The coming months are likely to show whether the experiment works, and whether others follow suit. For now, Meta’s tents are essentially a symbol of just how fast AI is reshaping not just software, but the physical infrastructure of the internet itself.

What Does This Mean For Your Business?

The use of tents as a fast-track solution reflects the scale and urgency of Meta’s AI ambitions, but it also highlights the growing tension between speed of deployment and long-term sustainability. For all its innovation, Meta’s approach poses uncomfortable questions about resilience, energy consumption and operational risk, especially when infrastructure is housed in non-standard environments. While this kind of flexibility may offer a short-term edge, it could expose businesses and users to service disruption if systems housed in temporary structures fail under pressure or face unforeseen vulnerabilities.
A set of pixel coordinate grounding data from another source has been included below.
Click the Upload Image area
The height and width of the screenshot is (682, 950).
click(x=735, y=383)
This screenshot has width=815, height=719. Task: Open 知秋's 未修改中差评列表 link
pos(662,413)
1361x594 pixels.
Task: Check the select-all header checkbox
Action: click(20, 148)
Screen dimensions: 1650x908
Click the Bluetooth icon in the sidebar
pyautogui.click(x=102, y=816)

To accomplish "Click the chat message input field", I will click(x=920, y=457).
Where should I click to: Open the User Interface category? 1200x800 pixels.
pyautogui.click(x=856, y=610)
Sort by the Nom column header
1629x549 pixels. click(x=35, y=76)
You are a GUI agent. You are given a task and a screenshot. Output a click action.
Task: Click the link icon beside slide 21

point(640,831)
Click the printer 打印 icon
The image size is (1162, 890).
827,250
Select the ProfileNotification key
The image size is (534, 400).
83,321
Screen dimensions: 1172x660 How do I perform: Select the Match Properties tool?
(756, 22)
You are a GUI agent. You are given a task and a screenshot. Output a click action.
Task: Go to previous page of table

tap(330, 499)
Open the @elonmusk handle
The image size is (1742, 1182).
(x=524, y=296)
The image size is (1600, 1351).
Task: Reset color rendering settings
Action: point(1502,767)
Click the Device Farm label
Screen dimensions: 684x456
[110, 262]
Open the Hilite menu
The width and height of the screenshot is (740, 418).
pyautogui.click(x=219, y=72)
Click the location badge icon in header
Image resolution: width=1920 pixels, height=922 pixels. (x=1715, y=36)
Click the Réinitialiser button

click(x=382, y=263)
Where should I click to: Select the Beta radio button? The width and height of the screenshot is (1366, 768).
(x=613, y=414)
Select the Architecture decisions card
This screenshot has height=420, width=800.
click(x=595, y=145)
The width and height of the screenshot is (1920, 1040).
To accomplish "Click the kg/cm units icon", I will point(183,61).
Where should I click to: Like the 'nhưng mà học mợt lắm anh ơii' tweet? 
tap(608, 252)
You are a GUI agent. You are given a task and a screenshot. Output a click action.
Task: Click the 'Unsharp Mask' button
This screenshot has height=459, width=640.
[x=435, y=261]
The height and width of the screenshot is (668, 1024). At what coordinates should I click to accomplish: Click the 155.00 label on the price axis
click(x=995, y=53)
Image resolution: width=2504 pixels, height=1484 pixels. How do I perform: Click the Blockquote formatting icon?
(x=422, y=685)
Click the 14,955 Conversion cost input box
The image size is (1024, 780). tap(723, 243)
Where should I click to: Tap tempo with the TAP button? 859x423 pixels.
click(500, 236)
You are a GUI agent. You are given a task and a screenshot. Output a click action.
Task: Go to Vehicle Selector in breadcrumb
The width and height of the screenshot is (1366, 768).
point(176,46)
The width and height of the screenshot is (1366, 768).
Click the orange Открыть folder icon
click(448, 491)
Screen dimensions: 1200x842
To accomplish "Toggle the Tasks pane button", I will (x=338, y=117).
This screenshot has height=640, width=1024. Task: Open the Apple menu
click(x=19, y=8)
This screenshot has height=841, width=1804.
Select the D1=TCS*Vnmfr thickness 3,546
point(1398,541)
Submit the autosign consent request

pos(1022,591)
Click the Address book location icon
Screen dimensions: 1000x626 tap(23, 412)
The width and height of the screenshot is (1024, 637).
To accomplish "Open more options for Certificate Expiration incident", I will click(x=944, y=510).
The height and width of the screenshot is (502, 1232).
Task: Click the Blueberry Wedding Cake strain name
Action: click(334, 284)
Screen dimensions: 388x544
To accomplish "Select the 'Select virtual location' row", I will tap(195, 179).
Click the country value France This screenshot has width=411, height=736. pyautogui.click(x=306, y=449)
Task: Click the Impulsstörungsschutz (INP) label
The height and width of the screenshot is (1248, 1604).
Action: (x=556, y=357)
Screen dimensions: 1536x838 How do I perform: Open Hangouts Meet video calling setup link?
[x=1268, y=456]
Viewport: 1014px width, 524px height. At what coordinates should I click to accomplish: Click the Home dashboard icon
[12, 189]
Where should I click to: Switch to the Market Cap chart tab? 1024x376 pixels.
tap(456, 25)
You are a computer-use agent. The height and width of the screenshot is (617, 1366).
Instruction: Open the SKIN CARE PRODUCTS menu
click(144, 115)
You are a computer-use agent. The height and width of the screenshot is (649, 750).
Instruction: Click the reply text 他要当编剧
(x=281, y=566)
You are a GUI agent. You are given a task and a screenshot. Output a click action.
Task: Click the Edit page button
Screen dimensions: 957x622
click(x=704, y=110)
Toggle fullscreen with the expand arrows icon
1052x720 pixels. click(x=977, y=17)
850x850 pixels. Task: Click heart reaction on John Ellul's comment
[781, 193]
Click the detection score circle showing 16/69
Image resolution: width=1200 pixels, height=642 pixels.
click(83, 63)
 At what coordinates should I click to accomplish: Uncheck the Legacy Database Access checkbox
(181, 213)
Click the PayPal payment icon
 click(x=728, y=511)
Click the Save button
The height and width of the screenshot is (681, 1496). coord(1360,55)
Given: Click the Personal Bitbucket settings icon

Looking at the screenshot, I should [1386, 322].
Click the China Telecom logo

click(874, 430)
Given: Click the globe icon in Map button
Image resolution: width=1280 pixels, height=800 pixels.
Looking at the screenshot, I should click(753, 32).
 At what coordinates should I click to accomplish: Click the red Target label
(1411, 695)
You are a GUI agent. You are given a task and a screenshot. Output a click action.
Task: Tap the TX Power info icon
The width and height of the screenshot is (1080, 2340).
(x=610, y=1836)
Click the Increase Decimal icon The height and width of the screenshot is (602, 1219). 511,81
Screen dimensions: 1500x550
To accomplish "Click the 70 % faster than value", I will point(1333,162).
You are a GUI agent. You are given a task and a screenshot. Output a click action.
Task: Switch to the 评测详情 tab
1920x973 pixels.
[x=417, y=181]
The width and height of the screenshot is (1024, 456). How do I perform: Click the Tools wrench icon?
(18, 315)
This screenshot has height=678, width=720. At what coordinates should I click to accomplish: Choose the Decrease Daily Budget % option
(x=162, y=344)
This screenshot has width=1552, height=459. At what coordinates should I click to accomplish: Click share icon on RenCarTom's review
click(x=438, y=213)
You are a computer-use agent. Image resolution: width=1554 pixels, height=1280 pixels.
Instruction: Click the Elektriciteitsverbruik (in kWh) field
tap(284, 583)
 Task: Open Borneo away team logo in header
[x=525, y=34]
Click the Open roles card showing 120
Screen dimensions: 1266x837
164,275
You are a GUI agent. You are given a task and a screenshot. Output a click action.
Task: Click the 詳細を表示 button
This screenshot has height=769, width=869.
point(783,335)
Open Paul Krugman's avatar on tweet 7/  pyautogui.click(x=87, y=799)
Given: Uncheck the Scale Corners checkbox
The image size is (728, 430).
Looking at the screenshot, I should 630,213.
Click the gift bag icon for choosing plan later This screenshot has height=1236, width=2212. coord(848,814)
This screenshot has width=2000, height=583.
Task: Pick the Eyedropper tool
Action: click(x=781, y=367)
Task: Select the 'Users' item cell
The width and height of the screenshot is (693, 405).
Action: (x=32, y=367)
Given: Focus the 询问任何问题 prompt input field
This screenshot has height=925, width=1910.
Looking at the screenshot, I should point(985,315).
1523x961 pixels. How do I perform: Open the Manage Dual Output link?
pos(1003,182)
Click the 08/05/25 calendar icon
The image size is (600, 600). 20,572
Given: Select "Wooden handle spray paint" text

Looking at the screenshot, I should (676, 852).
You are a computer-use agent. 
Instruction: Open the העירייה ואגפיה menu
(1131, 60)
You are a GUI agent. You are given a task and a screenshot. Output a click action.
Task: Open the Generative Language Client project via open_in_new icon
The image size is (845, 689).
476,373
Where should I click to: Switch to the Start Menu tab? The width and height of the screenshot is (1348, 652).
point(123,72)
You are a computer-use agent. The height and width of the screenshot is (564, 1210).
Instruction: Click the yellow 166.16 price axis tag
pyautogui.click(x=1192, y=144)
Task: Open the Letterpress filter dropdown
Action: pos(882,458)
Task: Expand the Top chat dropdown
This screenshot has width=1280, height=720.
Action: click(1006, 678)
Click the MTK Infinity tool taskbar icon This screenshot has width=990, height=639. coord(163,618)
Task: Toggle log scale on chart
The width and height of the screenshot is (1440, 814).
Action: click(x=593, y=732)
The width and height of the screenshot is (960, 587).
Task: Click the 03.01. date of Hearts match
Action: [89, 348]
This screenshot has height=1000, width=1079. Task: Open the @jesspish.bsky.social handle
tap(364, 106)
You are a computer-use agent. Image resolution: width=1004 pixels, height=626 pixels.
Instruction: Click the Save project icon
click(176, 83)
That said, the sheer demand for AI infrastructure means other tech giants may not be far behind. If Meta’s experiment proves successful, we could see other players adopt similarly unconventional strategies, especially where time-to-market is critical. For UK businesses relying on AI platforms like Meta’s for content generation, analytics, or marketing tools, this could bring benefits in terms of earlier access to new capabilities. However, it also reinforces the importance of understanding where and how data services are delivered, particularly for sectors concerned with uptime, data security, and regulatory compliance.

Regulators, investors, and environmental groups will likely be watching closely. If stopgap deployments become widespread, new standards may be needed to ensure these facilities meet minimum efficiency, safety and emissions criteria. The shift to temporary infrastructure may also have knock-on effects for supply chains, local planning authorities and the data centre construction industry, as expectations around permanence and scale continue to shift.

Ultimately, Meta’s move signals a wider industry pivot, not just to AI, but to a more agile and fragmented approach to infrastructure. Whether this becomes a blueprint or a cautionary tale will depend on how well these fast-build solutions hold up under real-world conditions, and whether they can deliver the stability and sustainability that large-scale AI services increasingly demand.